'Sophie`s accessible approach and ability to communicate both classic and contemporary cooking styles have made her a hugely popular figure in food today.'
'Want to feel more confident in the kitchen but don't know where to start?....Detailed step-by-step photographs show how recipes should look and finished shots are of real food, not overly styled dishes that only a professional could achieve....
Just like having one of the very best cookery writers and teachers standing by you in the kitchen,
The First-Time Cook will transform beginners into confident cooks and provides lots of fun along the way.'
240 high quality shiny pages, split over main chapters:
1. Soups, Starters and Eggs
2. Pasta, Pizza and Rice
3. Meat & Poultry
4. Stir-frying
5. Fish
6. Vegetables & Salads
7. Puddings, Cakes and Biscuits
sandwiched between sections entitled 'Why Cook?' & 'Techniques & General Tips' and a full index.
The Techniques and General Tips section includes 'How to Read a Recipe', 'Preparing Common Vegetables and Other Ingredients', 'Cooking Terms' and 'Recommended Kitchen Utensils'.
Each chapter opens with relevant text in Sophie's typically descriptive, often humorous style, e.g.
'Soups
I'm a great believer in soup. Here is a dish that fulfils a multitude of functions, the prime amongst them being that it satisfies the soul. Oh - and the stomach. A big steaming bowlful of soup can really hit the spot. It makes a good first course and it makes the heart of a handsome lunch or supper, eked out with loads of soft-centred, crisp-crusted bread, a big hunk of cheese, and healthy fruit or something more indulgent to follow.
Make one big batch and it will feed a crowd, or just feed you on your own quickly and easily over several days.'
Then follows all the information you will ever need re types of soup, tips and techniques, 'sweating without perspiration', 'thick, thicker, thickest', 'liquid essentials', 'thinning down', 'dressing up' and 'machinery'.
Headed in red, each recipe has an opening note and is clearly laid out with servings, list of ingredients - often split into 'base' and 'main' - plus a step-by-step method, along with any extras e.g. 'dressing up', 'aromatics', 'seasonings', etc.
The book also has informative 'need to know' sections, easily found by their blue headings.

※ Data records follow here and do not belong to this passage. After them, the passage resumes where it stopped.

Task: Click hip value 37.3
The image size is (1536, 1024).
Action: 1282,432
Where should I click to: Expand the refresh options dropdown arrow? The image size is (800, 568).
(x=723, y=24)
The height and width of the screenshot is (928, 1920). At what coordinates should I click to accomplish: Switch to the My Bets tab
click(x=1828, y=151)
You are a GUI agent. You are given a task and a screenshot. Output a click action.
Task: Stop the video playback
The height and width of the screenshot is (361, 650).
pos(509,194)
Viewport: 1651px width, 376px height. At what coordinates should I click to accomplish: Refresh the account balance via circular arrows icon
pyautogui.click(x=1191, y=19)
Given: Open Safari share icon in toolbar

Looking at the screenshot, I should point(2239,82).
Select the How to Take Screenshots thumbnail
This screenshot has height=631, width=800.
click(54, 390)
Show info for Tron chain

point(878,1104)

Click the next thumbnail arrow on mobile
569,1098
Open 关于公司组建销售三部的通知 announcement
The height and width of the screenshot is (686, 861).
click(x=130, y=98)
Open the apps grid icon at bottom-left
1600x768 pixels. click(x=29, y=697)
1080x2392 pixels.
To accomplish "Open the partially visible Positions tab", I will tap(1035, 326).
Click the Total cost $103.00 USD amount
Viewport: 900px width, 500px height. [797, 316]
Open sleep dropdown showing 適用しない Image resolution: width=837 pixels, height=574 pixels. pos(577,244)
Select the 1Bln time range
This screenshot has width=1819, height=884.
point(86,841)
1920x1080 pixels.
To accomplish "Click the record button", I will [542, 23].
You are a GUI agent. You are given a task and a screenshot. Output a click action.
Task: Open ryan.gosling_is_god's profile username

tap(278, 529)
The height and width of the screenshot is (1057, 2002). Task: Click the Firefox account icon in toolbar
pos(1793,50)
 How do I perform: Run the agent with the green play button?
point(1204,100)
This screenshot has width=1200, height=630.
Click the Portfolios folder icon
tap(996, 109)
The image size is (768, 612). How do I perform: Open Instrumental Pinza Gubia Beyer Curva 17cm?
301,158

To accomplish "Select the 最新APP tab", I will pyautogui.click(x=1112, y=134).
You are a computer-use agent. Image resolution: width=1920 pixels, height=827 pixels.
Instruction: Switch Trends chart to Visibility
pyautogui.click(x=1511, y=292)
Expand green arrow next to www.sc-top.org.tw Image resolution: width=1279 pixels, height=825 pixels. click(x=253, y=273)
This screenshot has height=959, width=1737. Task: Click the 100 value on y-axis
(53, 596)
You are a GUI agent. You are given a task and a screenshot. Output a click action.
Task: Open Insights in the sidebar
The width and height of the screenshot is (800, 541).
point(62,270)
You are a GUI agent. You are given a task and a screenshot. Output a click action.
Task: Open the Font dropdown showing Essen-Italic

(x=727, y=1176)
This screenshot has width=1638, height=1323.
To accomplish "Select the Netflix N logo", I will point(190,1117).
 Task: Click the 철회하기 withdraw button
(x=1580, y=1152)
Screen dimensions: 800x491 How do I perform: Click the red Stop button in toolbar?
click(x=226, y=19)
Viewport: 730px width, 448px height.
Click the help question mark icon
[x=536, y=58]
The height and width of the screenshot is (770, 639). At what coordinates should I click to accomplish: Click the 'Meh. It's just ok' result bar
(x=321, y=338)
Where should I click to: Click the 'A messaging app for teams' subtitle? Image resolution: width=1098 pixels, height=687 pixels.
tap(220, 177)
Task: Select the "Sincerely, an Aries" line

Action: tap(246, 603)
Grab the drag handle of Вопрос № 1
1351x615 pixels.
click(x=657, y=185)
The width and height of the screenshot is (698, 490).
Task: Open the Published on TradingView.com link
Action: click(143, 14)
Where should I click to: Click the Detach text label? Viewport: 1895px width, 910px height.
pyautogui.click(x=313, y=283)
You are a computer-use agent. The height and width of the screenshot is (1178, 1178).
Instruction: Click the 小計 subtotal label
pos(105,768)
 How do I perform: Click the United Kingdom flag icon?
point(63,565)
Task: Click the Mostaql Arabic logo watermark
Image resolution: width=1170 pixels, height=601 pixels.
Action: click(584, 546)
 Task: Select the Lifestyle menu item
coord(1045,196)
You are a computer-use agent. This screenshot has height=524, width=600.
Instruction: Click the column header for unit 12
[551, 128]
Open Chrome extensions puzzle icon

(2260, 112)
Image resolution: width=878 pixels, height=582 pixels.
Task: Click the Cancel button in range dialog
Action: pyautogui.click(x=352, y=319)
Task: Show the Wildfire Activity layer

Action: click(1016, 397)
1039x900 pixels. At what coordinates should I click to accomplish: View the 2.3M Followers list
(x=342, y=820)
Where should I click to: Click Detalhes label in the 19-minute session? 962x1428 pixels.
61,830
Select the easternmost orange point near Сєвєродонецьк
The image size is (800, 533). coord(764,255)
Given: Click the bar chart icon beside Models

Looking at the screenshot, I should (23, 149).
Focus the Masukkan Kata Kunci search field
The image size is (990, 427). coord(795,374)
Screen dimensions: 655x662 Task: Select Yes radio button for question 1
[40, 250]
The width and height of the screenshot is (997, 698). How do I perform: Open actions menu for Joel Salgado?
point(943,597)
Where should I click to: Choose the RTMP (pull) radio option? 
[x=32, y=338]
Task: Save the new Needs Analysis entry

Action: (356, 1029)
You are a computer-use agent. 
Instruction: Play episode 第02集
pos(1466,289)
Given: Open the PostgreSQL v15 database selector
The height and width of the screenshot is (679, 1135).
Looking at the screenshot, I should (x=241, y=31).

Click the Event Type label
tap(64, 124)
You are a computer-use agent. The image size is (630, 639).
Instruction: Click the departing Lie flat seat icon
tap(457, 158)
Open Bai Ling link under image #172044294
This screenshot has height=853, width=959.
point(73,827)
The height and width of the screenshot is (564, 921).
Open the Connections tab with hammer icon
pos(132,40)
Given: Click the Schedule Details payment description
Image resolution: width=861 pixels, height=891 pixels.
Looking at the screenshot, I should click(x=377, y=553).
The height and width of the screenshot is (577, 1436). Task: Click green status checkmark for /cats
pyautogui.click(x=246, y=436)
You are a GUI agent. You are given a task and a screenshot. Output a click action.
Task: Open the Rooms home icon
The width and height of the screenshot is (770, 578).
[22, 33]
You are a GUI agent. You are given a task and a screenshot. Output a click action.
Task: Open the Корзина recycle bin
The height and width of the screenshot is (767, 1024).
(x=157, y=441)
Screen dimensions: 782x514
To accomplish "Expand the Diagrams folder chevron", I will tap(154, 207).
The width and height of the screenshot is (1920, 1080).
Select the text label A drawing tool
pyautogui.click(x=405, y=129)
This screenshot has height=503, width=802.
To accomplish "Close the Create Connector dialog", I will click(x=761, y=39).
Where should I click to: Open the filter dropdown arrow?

And there's more... much, much more........if you need to 'prepare an egg', it's all here:
Boiling, frying, scrambling, poaching, separating, folding in or whisking, after a guide to buying freshness, even salmonella advice.
But, if the childhood memory of 'scrambled eggs on toast' is enough to get you to turn the page - please do so - for Sophie's twist on a theme - the most superb recipe for 'Lemon Scrambled Eggs on Toasted Bagels'!
A taste of the other recipes within:
* Roast Tomato and Onion Soup
* Mushroom Omelette
* Pasta Frittata
* Salsa Cruda (Raw Sauce)
* Tagliatelle Bolognaise
* Good Pizza Dough
* Egg-fried Rice
* Grilled Steak - has summary of the timings for blue, rare, medium-rare, medium & well-done
* Chicken Fajitas
* Roast Leg of Lamb
* Parsley and Lemon Stuffing
* The Best Easy Roast Chicken
* Thai Stir-Fried Noodles (Pad Thai)
* Tuna Fishcakes
* Roast Salmon with Lime
* Fundamental Fish Pie
* White Sauce
* Mashed Potatoes
* Tomato and Basil Salad
* Simple Chocolate Mousse
* Blackberry and Apple Crumble
* Lemon Ice Cream
* Custard
* Victoria Sponge
* Shortbread
....plus the most delicious 'Double Chocolate Cake' -
'This chocolate cake boasts a double helping of chocolate (in the form of real chocolate and cocoa powder) for a 'wildly big hit of chocolate heaven'.
Swathed in a fudgy chocolate cream all over the outside and the inside it becomes a king amongst chocolate cakes'.
And with such tempting, mouth-watering description I wonder if Ms Grigson might turn her attention to the boxed chocolate market, in the near future!
Coming to a sweetshop near you.... if so, you read it first at Amazon!